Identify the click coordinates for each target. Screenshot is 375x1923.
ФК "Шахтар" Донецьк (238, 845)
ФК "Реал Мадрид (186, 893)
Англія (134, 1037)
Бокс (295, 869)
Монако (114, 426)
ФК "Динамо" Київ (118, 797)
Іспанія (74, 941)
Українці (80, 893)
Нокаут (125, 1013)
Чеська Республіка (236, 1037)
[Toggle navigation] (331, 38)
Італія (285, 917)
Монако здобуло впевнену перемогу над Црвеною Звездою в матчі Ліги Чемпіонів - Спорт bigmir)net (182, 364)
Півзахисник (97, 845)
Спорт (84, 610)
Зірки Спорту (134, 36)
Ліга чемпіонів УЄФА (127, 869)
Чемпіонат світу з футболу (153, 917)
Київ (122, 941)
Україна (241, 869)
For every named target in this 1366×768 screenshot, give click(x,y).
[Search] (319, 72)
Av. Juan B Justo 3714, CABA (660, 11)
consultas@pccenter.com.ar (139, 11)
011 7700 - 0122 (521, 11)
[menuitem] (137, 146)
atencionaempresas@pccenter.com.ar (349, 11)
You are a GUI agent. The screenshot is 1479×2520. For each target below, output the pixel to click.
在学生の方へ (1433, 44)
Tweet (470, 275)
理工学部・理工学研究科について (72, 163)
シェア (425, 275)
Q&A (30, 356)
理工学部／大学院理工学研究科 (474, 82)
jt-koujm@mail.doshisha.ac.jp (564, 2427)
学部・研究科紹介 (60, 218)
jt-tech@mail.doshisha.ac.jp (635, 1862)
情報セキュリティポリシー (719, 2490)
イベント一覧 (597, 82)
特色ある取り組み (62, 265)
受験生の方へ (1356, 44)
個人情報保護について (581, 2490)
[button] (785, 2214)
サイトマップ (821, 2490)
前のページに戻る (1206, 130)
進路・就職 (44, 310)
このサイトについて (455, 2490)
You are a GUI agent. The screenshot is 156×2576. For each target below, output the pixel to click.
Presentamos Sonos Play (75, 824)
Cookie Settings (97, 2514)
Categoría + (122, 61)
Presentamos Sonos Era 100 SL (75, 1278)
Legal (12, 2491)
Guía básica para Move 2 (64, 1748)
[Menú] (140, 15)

● ● ● ●

What the task asks ▸ From the data above, output only the lines between the line containing "Київ (118, 797)" and the line containing "[menuitem] (137, 146)", inclusive, exactly as written.

Written solution ▸
ФК "Динамо" Київ (118, 797)
Іспанія (74, 941)
Українці (80, 893)
Нокаут (125, 1013)
Чеська Республіка (236, 1037)
[Toggle navigation] (331, 38)
Італія (285, 917)
Монако здобуло впевнену перемогу над Црвеною Звездою в матчі Ліги Чемпіонів - Спорт bigmir)net (182, 364)
Півзахисник (97, 845)
Спорт (84, 610)
Зірки Спорту (134, 36)
Ліга чемпіонів УЄФА (127, 869)
Чемпіонат світу з футболу (153, 917)
Київ (122, 941)
Україна (241, 869)
For every named target in this 1366×768 screenshot, give click(x,y).
[Search] (319, 72)
Av. Juan B Justo 3714, CABA (660, 11)
consultas@pccenter.com.ar (139, 11)
011 7700 - 0122 (521, 11)
[menuitem] (137, 146)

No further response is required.